Fusión: ¿Nos encontramos ante una crisis más entre China y Tíbet?

Xulio Ríos: Sin duda, así parece. Y a pesar de que el gobierno chino está haciendo todo lo posible por enfriarla, podría no ser tan fácil, ya que se está extendiendo a varias provincias donde existen comunidades tibetanas importantes y el eco internacional que ha logrado retroalimenta las protestas. Una crisis oportuna, por otra parte, que proporciona un empujón a quienes desde el mundo no gubernamental defienden la existencia de razones suficientes para argumentar el boicot a los JJOO.

Fusión: Aquí en occidente hablar de Tibet es hablar de espiritualidad burlada y de falta de respeto a los derechos humanos por parte de China. ¿Qué reivindica el pueblo tibetano?

Xulio Ríos: La esencia del problema, en mi opinión, se refiere al ejercicio de un autogobierno real, con oscilaciones que pueden variar desde la independencia a una autonomía amplia. El catalizador aparente es la religión lo cual también genera dudas respecto a la viabilidad democrática y laica de un Tibet soberano. Lo cierto es que tampoco los lamas fueron en su tiempo, no hace tanto, muy respetuosos con los derechos humanos. Sea como fuere, la laicidad debiera ser un componente clave en cualquier solución política. No obstante, la sociedad civil es muy débil y las estructuras religiosas constituyen la columna vertebral del Tibet que, como se demuestra en estos días, ni cinco décadas de severo dominio del PCCh ha logrado arrodillar. La inflexibilidad china es un error y no hace más que radicalizar el problema.

Fusión: Algunos ven en esto el principio de una posible desmembración y crisis como las acontecidas en la Unión Soviética o Yugoslavia. ¿Cuál es su opinión?

Xulio Ríos: Creo que es un juicio muy precipitado. La importancia, la significación y la trayectoria del problema nacional en China tiene otra identidad y características, aunque existen conflictos con algunas nacionalidades minoritarias importantes, además de los tibetanos. Pero los procesos de sinización están muy avanzados y los focos de conflicto notables se reducen básicamente a dos: Tibet y Xingjiang. Por otra parte, la actual tendencia histórica en China es la contraria: sumar territorios y completar la reunificación del país en el marco del proceso de emergencia. Ha ocurrido con Hong Kong (1997) y Macao (1999) y Taiwán está en el punto de mira. La importancia estratégica de los enclaves donde se hallan estas nacionalidades hace muy difícil que China acepte sin más una desmembración ni parece que su situación sea comparable a la de la URSS a finales de los ochenta del siglo pasado.

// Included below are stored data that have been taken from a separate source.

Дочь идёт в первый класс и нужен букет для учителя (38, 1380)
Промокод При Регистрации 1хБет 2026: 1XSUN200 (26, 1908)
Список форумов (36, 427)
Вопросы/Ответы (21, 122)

Fusión: ¿Cuál considera que sería la salida más acertada a este conflicto?

Xulio Ríos: Negociación y autogobierno, progreso e identidad. Flexibilidad en ambas partes. Creo que si China ambiciona cierta estabilidad en estos temas necesita, como mínimo, refundar su modelo autonómico. Las cinco regiones autonómas de China ni siquiera disponen de estatutos de autonomía en un tiempo en que no se habla de otra cosa que el Estado de derecho y el imperio de la ley. Los dirigentes chinos han sido muy innovadores en el ámbito económico pero en lo político han desatendido la importancia del problema nacional pensando que el desarrollo podía opacar los procesos identitarios. El progreso debe tener en cuenta el respeto a la propia identidad y no convertirla en un atributo folclórico para turistas ávidos de aventura. Además, claro está, los derechos y libertades elementales son irrenunciables.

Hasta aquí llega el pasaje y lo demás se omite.